▸ SUPPLIED RECORDS

————

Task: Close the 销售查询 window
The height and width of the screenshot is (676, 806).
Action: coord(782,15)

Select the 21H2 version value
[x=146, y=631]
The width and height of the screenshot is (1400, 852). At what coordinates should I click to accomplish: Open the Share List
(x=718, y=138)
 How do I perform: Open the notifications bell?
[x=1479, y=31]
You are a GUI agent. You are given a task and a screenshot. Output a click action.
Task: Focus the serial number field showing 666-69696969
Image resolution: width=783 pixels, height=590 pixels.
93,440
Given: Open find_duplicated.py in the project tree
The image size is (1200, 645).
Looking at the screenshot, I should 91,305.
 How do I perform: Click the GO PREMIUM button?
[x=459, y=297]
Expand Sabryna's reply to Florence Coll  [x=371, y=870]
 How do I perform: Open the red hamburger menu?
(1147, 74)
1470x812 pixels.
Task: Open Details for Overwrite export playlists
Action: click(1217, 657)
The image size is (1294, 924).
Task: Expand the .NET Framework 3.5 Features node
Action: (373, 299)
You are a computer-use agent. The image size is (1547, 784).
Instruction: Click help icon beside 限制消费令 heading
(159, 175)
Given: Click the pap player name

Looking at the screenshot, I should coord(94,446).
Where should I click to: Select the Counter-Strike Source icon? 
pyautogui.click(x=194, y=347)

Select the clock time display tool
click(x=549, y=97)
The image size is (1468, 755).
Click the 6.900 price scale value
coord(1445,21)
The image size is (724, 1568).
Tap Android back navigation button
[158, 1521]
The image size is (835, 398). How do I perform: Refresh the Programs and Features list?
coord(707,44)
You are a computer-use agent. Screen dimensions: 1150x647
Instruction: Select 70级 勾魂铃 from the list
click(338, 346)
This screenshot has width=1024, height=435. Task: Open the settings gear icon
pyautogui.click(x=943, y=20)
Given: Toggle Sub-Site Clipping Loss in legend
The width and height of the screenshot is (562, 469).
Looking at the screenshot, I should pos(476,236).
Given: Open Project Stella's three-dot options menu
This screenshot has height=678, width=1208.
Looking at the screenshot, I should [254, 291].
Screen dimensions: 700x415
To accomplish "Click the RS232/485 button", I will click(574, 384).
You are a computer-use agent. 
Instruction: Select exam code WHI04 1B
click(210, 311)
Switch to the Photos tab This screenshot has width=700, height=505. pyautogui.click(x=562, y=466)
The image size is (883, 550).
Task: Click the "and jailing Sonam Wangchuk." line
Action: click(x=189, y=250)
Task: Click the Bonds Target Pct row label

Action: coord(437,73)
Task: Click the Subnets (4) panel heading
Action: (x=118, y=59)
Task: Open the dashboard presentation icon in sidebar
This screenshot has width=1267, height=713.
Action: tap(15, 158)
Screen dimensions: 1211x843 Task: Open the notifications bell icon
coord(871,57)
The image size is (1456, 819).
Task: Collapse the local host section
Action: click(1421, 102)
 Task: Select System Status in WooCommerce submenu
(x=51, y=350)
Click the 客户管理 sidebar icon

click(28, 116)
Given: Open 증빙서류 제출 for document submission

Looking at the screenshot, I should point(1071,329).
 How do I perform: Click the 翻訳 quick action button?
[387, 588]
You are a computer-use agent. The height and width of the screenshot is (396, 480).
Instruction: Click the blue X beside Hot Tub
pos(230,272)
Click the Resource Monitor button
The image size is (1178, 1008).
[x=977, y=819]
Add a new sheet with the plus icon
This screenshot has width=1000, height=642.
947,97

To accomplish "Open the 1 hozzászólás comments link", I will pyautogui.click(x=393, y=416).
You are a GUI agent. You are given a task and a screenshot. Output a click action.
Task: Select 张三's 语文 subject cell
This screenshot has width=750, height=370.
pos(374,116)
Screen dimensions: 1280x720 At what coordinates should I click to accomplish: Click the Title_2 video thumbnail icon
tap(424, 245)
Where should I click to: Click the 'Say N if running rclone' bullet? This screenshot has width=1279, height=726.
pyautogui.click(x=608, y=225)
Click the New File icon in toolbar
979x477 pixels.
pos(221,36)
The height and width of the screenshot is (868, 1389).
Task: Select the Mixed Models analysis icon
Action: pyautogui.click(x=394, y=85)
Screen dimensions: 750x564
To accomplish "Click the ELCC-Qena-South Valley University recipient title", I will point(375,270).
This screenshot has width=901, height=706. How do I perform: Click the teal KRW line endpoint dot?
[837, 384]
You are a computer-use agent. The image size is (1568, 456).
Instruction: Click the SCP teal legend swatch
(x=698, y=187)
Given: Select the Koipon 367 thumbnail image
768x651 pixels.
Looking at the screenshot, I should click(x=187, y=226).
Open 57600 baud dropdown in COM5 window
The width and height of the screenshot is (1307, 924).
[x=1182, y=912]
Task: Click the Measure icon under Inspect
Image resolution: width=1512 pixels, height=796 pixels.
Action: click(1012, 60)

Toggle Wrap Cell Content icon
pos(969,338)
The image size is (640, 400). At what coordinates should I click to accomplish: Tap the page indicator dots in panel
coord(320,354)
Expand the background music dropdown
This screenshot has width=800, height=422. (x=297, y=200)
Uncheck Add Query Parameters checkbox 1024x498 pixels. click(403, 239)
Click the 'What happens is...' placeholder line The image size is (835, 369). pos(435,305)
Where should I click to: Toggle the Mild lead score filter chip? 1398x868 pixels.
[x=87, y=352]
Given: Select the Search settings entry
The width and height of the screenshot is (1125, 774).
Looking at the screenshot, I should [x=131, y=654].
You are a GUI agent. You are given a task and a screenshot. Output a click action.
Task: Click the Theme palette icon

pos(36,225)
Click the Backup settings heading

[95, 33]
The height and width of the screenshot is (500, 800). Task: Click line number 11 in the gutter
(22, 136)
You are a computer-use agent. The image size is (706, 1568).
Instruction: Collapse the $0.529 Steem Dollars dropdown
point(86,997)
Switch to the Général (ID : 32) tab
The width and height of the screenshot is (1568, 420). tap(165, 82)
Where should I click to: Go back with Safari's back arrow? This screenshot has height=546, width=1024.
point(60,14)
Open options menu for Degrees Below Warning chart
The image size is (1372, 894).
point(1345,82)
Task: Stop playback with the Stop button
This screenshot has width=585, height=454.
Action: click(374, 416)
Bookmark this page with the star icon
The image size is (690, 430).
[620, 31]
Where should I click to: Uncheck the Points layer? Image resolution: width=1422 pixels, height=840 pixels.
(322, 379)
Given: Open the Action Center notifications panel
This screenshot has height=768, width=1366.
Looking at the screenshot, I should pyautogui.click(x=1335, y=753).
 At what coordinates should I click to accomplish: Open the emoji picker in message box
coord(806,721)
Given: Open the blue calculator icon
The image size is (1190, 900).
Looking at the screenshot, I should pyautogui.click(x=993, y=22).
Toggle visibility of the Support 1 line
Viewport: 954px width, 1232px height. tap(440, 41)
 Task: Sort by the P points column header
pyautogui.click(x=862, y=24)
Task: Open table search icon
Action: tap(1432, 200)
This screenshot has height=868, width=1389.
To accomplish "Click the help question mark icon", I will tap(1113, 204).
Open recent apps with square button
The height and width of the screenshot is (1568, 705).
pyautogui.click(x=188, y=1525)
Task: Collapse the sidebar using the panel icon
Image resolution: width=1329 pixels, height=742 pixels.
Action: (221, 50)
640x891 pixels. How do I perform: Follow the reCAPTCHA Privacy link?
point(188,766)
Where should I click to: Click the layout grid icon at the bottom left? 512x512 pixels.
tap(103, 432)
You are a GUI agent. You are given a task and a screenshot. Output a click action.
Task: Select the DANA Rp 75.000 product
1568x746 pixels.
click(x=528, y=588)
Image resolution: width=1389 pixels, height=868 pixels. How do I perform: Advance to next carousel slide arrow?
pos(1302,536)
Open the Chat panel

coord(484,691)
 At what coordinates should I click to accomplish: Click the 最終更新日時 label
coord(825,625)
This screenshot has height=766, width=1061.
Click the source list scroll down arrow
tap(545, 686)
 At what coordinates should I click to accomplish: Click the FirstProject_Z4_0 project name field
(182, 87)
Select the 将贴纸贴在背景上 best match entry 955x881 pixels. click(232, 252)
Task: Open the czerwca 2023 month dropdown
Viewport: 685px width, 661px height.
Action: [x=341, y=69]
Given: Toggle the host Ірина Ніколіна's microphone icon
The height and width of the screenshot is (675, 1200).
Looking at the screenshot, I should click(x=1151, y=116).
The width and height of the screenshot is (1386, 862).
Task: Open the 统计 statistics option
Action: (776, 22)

————

▸ SET EXERCISE
Reproduce only the lines from the one containing "You are a computer-use agent. Screen" through the one containing "will click(574, 384).", inclusive, substituting "Task" for each "Given" and leaving everything else unchanged.

▸ ANSWER
You are a computer-use agent. Screen dimensions: 1150x647
Instruction: Select 70级 勾魂铃 from the list
click(338, 346)
This screenshot has width=1024, height=435. Task: Open the settings gear icon
pyautogui.click(x=943, y=20)
Task: Toggle Sub-Site Clipping Loss in legend
The width and height of the screenshot is (562, 469).
Looking at the screenshot, I should pos(476,236).
Task: Open Project Stella's three-dot options menu
This screenshot has height=678, width=1208.
Looking at the screenshot, I should [254, 291].
Screen dimensions: 700x415
To accomplish "Click the RS232/485 button", I will click(574, 384).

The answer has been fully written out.